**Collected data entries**
+-------+

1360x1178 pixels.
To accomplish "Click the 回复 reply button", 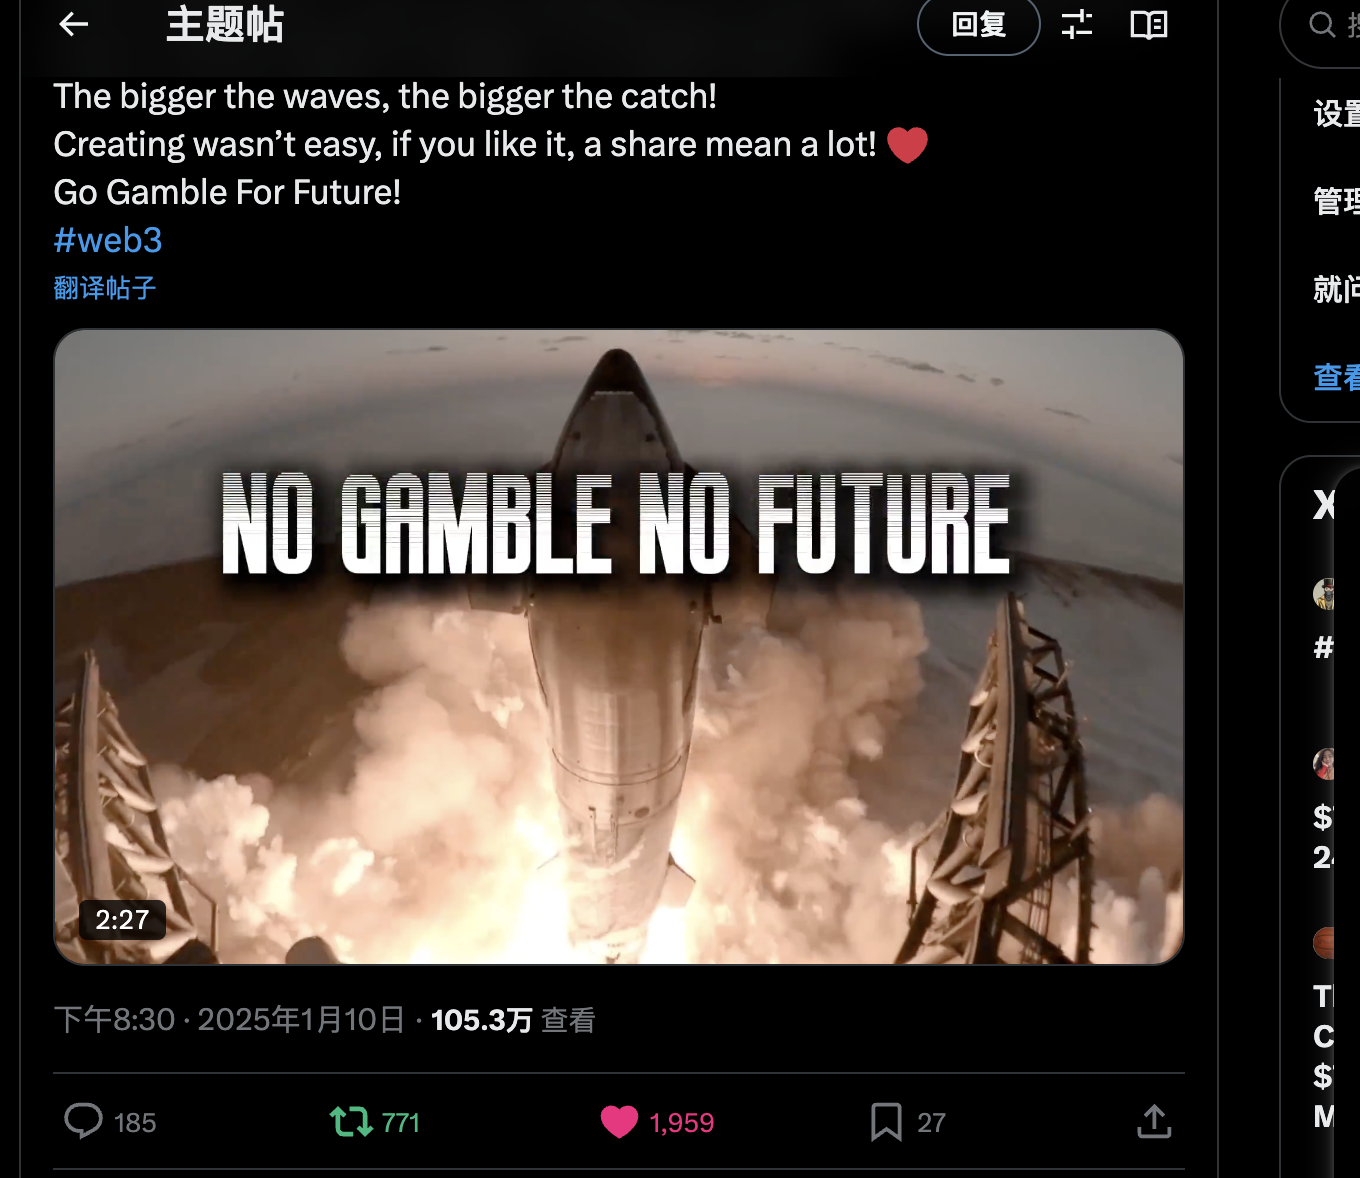I will pyautogui.click(x=979, y=25).
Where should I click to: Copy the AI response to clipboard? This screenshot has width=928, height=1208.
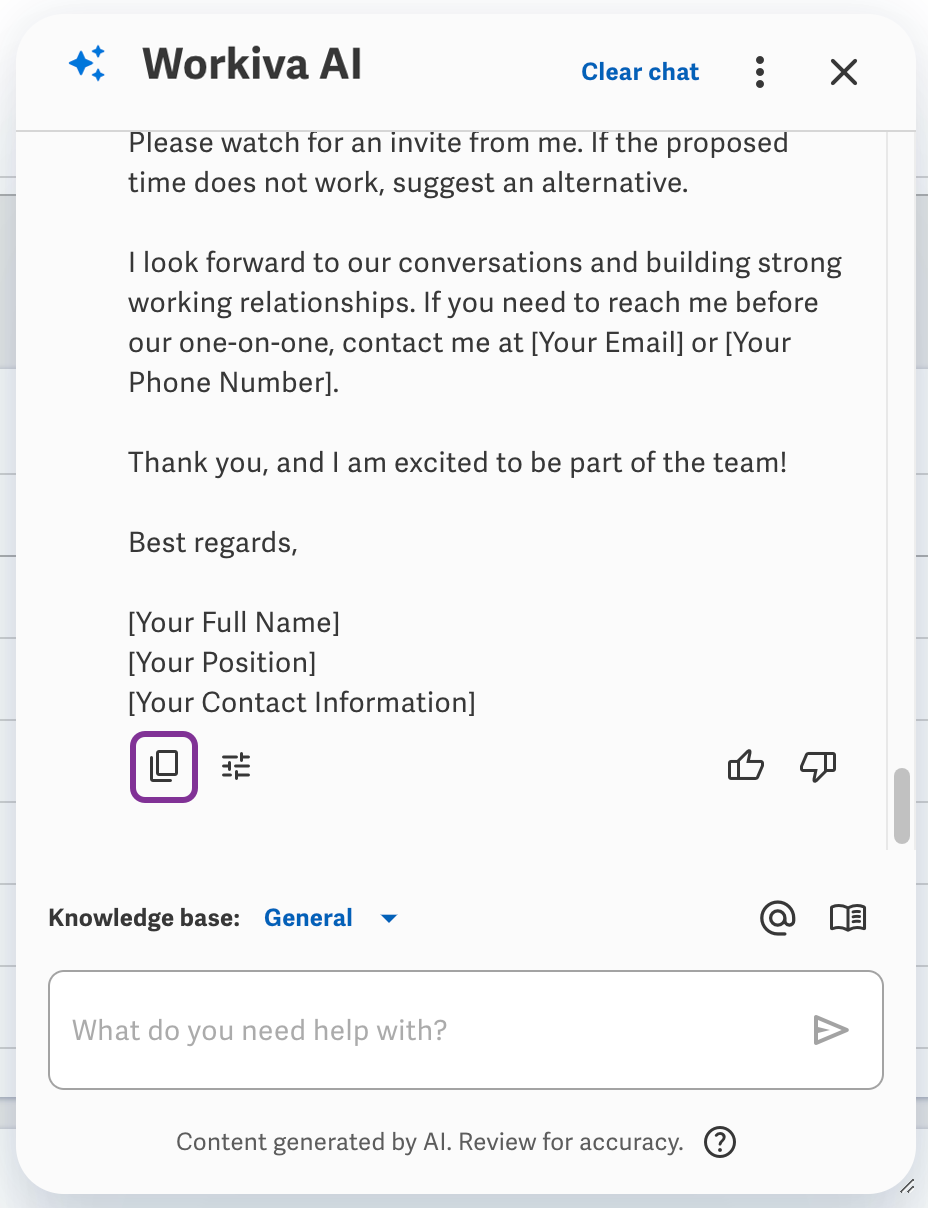pos(164,767)
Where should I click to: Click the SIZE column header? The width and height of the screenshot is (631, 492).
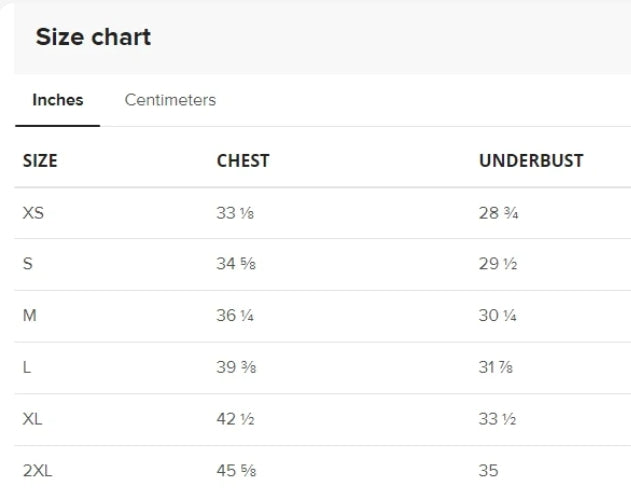coord(40,161)
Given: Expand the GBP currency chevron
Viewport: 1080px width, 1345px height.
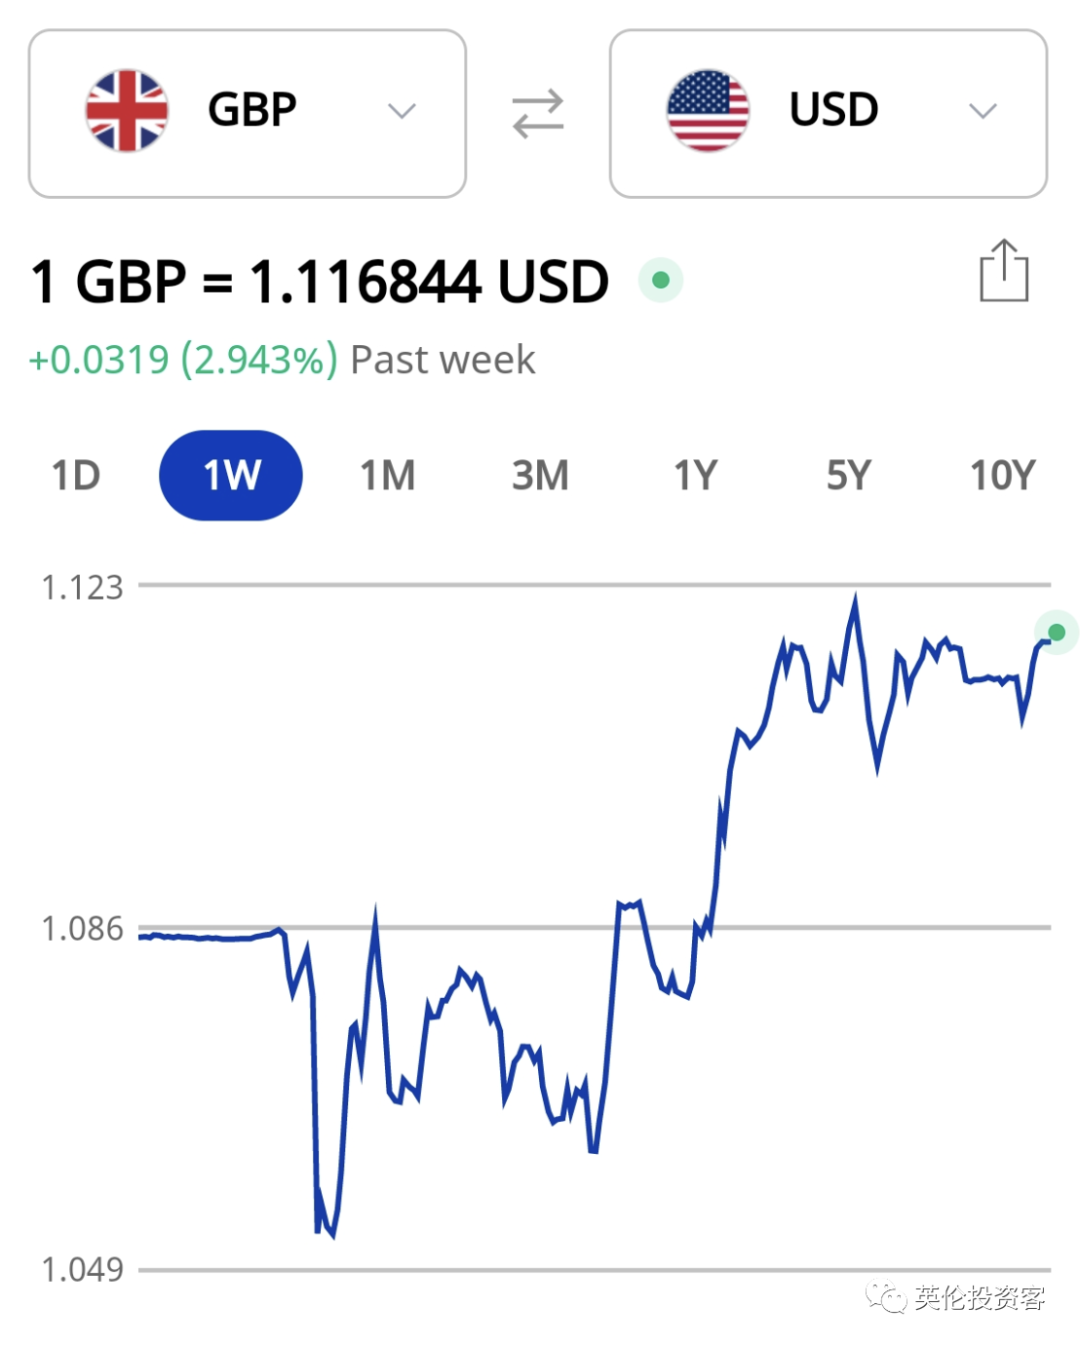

+-------+

Quote, word for word and nothing more, every line from the line with "Where should I click to: Click" to the end of the entries, including both ends; skip any pictures.

**REPLY**
Where should I click to: Click the SIZE column header? The width and height of the screenshot is (631, 492).
coord(40,161)
Given: Expand the GBP currency chevron
Viewport: 1080px width, 1345px height.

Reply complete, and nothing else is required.